Woman Says She Embezzled $1 Million From Her Bank to Fuel Shopping Addiction

January 26, 2016 2:03 pm Last Updated: January 26, 2016 2:57 pm

A woman who said she had an addiction to shopping might face as many as 30 years behind bars.

Donna Jennings, 44, worked at Northern Virginia’s Winchester Community Federal Credit Union between 2001 and 2014. She admitted to embezzling more than $1 million from the bank to fund her shopping addiction, including credit card bills, she told NBC Washington.

Her embezzlement scheme helped put the bank out of business, according to court records obtained by the station.

Jennings pleaded guilty to embezzlement in a federal court in Alexandria, Virginia, and now faces 30 years in prison. She also faces a $1 million fine when she’s sentenced.

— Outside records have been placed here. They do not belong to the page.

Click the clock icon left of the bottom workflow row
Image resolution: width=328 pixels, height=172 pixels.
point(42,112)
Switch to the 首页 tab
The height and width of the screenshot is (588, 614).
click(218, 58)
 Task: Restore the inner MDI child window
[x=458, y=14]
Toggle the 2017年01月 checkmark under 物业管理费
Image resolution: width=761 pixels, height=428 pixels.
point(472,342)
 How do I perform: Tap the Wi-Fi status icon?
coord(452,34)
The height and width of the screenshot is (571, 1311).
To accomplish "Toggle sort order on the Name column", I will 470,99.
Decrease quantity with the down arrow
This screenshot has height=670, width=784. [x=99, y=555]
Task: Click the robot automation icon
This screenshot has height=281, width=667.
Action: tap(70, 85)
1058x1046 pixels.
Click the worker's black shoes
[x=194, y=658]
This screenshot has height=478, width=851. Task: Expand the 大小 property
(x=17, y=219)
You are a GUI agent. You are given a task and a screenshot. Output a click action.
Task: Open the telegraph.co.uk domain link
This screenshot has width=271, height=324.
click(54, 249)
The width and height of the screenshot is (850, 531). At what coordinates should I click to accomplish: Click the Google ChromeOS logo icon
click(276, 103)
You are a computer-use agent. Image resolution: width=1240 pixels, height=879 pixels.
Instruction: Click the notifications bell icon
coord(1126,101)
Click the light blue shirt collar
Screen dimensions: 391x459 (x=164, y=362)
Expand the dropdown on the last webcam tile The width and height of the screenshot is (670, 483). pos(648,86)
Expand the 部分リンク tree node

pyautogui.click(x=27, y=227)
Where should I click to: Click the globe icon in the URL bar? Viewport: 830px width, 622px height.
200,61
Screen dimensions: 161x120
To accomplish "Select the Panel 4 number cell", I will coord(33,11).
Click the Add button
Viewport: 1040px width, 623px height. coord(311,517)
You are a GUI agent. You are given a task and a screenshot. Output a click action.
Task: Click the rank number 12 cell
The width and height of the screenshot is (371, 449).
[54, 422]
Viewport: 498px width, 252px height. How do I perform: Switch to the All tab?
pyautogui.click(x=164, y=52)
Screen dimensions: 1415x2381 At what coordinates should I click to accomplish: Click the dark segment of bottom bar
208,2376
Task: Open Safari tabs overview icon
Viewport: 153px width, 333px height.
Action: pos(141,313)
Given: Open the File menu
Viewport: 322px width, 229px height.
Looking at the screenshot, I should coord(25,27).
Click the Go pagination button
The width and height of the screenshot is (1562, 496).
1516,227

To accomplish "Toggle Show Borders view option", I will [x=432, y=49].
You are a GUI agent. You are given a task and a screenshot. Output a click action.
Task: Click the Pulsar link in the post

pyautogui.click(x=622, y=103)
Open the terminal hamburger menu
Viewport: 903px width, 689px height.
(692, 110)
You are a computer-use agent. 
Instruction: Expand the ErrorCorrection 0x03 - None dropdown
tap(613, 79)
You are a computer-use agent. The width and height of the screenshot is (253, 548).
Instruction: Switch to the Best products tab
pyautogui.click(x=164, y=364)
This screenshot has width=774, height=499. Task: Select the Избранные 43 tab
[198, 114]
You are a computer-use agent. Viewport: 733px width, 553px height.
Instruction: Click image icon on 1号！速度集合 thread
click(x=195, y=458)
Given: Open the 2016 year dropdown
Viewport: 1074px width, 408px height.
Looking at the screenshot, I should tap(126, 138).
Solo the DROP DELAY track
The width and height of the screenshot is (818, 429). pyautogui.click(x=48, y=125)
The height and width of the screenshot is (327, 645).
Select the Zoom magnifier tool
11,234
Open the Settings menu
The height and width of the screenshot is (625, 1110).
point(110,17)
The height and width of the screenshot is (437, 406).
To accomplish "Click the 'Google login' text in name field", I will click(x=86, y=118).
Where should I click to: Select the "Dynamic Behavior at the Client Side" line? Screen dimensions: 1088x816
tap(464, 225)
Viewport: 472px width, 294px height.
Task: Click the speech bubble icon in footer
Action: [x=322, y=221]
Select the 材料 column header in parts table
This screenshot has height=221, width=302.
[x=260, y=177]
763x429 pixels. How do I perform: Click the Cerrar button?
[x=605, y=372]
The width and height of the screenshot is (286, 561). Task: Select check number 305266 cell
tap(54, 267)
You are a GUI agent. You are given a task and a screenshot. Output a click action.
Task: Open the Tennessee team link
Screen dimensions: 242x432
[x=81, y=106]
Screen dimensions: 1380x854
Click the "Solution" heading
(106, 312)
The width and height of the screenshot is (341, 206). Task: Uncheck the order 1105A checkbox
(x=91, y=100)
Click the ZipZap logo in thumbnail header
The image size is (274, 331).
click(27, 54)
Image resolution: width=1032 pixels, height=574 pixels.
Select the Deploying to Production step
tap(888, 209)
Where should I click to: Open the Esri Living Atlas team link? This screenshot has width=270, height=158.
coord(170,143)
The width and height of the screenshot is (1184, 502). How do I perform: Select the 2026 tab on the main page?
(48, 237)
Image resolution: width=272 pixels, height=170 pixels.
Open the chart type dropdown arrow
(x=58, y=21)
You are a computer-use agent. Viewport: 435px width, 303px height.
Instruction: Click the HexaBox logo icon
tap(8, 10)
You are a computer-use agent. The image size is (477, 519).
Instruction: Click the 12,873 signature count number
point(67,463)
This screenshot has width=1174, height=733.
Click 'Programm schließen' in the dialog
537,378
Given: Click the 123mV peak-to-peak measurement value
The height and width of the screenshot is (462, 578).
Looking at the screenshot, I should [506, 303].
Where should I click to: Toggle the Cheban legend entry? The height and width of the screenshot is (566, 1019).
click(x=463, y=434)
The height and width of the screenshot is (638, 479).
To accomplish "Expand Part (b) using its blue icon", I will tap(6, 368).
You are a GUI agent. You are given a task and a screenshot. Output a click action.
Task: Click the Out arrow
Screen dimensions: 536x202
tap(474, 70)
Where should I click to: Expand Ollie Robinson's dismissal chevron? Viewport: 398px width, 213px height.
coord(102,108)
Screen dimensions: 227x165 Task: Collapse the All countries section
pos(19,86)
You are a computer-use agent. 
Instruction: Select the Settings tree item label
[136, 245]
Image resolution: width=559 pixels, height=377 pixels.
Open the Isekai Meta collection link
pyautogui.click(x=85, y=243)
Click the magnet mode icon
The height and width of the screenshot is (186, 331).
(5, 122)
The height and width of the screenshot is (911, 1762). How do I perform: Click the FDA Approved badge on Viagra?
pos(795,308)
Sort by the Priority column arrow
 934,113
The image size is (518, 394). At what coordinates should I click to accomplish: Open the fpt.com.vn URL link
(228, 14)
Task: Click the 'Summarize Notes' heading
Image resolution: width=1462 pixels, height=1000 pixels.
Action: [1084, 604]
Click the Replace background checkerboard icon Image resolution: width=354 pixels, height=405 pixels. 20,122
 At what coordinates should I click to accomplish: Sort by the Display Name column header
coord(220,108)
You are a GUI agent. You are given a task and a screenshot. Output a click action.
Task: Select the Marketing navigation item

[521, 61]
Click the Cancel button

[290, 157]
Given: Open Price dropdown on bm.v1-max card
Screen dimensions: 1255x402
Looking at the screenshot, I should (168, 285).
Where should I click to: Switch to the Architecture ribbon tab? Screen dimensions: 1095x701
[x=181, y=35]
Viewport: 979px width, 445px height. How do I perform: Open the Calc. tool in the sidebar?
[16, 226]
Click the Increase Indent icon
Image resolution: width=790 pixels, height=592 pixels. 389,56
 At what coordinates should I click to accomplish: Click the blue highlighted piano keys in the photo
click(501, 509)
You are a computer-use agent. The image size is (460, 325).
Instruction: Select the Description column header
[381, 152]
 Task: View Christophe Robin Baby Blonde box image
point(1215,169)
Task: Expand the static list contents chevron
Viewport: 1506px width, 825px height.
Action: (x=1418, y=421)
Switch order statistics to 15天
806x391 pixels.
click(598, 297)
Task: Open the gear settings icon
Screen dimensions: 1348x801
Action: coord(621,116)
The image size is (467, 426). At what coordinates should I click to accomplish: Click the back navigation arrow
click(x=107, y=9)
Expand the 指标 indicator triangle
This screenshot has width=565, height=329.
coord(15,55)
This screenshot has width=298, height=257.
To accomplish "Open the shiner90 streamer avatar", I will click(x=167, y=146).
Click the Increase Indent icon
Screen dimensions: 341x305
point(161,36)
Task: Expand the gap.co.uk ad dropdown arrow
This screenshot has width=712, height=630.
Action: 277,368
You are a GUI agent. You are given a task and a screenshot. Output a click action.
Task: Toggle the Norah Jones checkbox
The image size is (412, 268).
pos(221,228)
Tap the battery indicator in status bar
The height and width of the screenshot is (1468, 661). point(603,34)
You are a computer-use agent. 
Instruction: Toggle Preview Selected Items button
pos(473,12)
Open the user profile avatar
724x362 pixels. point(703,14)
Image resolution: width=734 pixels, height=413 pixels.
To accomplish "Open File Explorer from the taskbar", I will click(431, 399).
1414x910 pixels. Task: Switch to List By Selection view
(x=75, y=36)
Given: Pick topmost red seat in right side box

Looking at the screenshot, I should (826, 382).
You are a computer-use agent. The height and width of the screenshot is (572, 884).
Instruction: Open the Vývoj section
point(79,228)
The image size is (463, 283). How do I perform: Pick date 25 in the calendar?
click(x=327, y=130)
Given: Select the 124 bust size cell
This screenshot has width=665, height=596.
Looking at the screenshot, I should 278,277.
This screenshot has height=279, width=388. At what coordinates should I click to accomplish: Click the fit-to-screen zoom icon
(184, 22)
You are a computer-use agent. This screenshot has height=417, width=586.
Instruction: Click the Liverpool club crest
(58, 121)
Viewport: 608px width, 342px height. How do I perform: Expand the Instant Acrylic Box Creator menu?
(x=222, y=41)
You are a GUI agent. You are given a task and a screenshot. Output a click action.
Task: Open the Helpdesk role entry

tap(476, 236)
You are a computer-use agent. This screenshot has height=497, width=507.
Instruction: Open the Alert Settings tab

According to MailOnline, she often took out money from teller drawers and fraudulently collected loan advances, ranging from $5,000 to $70,000. Jennings was in a “position of trust” at the bank because she managed its accounting and reported to its board of directors.

“Jennings’ conduct substantially jeopardized the safety, soundness, and solvency of Winchester Community Federal Credit Union,” prosecutors said of Jennings’ case.

“As a result of Jennings’ conduct,” they added, “the National Credit Union Administration placed WCFCU into a restricted status and invited another financial institution to merge with WCFCU for the protection of its membership.”

Winchester Community Federal Credit Union. (Google Maps)
Winchester Community Federal Credit Union. (Google Maps)

According to the United States Sentencing Commission, abusing a position of trust can result in longer prison terms.

“If the defendant abused a position of public or private trust, or used a special skill, in a manner that significantly facilitated the commission or concealment of the offense, increase by 2 levels,” the website states. It adds, “This adjustment, for example, applies in the case of an embezzlement of a client’s funds by an attorney serving as a guardian, a bank executive’s fraudulent loan scheme, or the criminal sexual abuse of a patient by a physician under the guise of an examination.

“This adjustment does not apply in the case of an embezzlement or theft by an ordinary bank teller or hotel clerk because such positions are not characterized by the above-described factors,” the USSC adds.

Jennings was managing the accounting, and she was reporting to the board of directors, meaning she’s not a simple bank teller.